TASK DESCRIPTION:
Extract from the listing below the part that opens with the line containing "Toggle the No" and closes with the line containing "Action: tap(102, 272)", and reproduce those lines unchanged.
─── MATERIAL SUPPLIED
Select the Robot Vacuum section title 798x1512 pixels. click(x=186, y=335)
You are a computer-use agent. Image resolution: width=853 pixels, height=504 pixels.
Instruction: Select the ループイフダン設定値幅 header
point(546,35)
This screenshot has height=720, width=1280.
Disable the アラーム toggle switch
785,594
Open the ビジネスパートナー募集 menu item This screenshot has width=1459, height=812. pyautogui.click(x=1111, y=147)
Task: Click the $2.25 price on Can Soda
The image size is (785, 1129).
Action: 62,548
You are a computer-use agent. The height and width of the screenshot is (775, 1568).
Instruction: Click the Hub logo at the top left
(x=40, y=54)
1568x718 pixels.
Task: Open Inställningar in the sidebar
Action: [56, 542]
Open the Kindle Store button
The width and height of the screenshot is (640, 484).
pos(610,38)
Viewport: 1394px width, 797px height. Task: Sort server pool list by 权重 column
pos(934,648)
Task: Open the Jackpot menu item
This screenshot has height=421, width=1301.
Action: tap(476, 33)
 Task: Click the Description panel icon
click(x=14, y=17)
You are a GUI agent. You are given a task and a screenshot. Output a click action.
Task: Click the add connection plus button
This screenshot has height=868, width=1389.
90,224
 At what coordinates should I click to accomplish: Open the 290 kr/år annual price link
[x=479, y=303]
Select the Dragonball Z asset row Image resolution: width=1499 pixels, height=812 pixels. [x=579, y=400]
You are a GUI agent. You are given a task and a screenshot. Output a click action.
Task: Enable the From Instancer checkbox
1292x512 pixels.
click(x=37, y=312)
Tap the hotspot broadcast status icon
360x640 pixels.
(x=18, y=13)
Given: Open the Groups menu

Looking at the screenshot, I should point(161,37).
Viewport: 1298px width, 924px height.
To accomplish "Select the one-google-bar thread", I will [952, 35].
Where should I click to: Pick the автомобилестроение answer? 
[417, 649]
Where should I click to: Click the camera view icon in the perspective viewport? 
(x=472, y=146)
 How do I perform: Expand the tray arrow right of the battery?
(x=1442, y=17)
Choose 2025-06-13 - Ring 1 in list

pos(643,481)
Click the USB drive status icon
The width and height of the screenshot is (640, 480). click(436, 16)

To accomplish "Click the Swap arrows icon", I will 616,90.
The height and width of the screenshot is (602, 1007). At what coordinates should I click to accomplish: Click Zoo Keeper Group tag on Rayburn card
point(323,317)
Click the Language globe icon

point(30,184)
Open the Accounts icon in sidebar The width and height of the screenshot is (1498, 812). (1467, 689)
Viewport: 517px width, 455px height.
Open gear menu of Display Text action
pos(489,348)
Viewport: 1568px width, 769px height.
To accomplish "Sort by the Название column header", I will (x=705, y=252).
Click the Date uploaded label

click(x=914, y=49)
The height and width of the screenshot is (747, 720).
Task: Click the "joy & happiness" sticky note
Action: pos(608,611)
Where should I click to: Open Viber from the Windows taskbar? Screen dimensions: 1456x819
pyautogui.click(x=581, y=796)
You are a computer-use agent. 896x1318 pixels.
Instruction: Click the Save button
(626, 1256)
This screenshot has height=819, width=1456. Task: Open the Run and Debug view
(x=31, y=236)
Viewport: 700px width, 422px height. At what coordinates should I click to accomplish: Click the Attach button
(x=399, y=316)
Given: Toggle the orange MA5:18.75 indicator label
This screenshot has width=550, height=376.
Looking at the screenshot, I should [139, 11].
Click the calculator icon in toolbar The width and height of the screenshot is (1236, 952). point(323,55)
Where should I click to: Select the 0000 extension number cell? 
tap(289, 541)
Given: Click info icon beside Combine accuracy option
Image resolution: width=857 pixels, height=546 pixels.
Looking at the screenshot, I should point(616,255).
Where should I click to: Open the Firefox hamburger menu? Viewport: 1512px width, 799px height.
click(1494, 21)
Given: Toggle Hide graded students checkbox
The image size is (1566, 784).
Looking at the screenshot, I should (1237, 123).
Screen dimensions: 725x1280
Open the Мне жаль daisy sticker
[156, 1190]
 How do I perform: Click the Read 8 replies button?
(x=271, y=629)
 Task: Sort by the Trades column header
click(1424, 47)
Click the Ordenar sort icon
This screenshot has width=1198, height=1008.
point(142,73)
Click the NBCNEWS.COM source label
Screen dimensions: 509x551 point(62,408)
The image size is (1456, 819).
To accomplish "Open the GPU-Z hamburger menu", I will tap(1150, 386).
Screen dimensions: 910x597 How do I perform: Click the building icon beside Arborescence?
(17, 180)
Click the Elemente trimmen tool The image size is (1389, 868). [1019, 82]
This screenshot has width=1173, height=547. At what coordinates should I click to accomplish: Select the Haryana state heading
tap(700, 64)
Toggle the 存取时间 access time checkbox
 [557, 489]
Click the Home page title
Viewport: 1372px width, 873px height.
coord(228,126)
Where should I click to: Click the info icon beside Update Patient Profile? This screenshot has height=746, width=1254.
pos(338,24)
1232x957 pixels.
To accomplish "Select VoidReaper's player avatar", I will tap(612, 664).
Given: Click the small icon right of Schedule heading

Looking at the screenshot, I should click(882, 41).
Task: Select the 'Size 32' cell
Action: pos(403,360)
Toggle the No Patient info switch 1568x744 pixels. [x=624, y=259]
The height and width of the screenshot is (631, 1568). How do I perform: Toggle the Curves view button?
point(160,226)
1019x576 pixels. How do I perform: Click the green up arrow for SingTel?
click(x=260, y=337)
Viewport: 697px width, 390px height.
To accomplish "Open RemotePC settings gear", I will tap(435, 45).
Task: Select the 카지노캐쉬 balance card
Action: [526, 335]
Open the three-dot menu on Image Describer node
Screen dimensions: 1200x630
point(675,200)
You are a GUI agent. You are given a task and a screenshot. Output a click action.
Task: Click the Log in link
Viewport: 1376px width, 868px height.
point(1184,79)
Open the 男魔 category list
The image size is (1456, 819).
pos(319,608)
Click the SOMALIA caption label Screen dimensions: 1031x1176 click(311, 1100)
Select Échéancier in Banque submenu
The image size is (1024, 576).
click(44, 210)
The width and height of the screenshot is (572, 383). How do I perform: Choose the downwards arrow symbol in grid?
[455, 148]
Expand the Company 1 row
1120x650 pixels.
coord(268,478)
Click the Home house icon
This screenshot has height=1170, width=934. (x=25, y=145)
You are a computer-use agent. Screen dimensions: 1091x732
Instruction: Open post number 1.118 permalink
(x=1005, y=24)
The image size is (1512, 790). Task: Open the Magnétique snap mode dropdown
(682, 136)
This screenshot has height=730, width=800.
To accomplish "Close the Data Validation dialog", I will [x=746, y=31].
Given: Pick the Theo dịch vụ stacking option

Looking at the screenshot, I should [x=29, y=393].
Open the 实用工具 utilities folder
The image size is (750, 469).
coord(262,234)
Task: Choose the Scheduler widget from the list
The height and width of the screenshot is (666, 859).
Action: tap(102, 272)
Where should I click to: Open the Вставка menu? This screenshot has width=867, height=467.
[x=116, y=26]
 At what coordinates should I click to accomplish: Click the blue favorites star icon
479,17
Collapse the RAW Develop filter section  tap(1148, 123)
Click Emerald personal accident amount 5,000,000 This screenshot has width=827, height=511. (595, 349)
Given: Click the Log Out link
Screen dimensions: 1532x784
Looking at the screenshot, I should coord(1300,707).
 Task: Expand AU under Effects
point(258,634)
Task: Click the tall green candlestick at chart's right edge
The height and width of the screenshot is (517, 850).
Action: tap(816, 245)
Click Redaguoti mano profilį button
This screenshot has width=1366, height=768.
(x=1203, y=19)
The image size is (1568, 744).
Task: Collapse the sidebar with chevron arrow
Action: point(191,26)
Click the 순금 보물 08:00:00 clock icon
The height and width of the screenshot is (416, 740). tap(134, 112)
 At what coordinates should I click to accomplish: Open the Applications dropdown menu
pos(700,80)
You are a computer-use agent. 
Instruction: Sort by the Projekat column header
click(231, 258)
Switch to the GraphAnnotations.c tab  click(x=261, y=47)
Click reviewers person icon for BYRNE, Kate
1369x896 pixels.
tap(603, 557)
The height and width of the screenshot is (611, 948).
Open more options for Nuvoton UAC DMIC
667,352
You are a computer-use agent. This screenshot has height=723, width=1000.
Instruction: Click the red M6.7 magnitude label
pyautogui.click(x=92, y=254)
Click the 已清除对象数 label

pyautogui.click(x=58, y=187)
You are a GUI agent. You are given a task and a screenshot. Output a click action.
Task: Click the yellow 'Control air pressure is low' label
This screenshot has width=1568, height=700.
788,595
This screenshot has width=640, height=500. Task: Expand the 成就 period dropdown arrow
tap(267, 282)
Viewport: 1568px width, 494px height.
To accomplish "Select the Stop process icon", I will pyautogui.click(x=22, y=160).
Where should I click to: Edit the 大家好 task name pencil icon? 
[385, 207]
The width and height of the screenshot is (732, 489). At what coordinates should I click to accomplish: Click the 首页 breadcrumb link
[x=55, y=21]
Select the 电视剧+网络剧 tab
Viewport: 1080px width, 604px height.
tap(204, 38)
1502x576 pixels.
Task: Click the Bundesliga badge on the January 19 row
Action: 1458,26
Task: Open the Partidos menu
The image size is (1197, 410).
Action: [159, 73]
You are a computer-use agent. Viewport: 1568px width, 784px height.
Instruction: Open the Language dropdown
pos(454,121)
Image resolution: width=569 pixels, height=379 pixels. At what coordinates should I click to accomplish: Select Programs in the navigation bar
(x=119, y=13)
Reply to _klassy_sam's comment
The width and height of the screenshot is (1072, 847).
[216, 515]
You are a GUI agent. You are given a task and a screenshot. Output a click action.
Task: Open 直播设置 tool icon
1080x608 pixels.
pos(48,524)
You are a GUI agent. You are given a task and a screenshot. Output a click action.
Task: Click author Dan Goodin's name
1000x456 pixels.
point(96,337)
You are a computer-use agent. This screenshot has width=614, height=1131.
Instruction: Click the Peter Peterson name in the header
──────
ANSWER:
Toggle the No Patient info switch 1568x744 pixels. [x=624, y=259]
The height and width of the screenshot is (631, 1568). How do I perform: Toggle the Curves view button?
point(160,226)
1019x576 pixels. How do I perform: Click the green up arrow for SingTel?
click(x=260, y=337)
Viewport: 697px width, 390px height.
To accomplish "Open RemotePC settings gear", I will tap(435, 45).
Task: Select the 카지노캐쉬 balance card
Action: [526, 335]
Open the three-dot menu on Image Describer node
Screen dimensions: 1200x630
point(675,200)
You are a GUI agent. You are given a task and a screenshot. Output a click action.
Task: Click the Log in link
Viewport: 1376px width, 868px height.
point(1184,79)
Open the 男魔 category list
The image size is (1456, 819).
pos(319,608)
Click the SOMALIA caption label Screen dimensions: 1031x1176 click(311, 1100)
Select Échéancier in Banque submenu
The image size is (1024, 576).
click(44, 210)
The width and height of the screenshot is (572, 383). How do I perform: Choose the downwards arrow symbol in grid?
[455, 148]
Expand the Company 1 row
1120x650 pixels.
coord(268,478)
Click the Home house icon
This screenshot has height=1170, width=934. (x=25, y=145)
You are a computer-use agent. Screen dimensions: 1091x732
Instruction: Open post number 1.118 permalink
(x=1005, y=24)
The image size is (1512, 790). Task: Open the Magnétique snap mode dropdown
(682, 136)
This screenshot has height=730, width=800.
To accomplish "Close the Data Validation dialog", I will [x=746, y=31].
Given: Pick the Theo dịch vụ stacking option

Looking at the screenshot, I should [x=29, y=393].
Open the 实用工具 utilities folder
The image size is (750, 469).
coord(262,234)
Task: Choose the Scheduler widget from the list
The height and width of the screenshot is (666, 859).
Action: tap(102, 272)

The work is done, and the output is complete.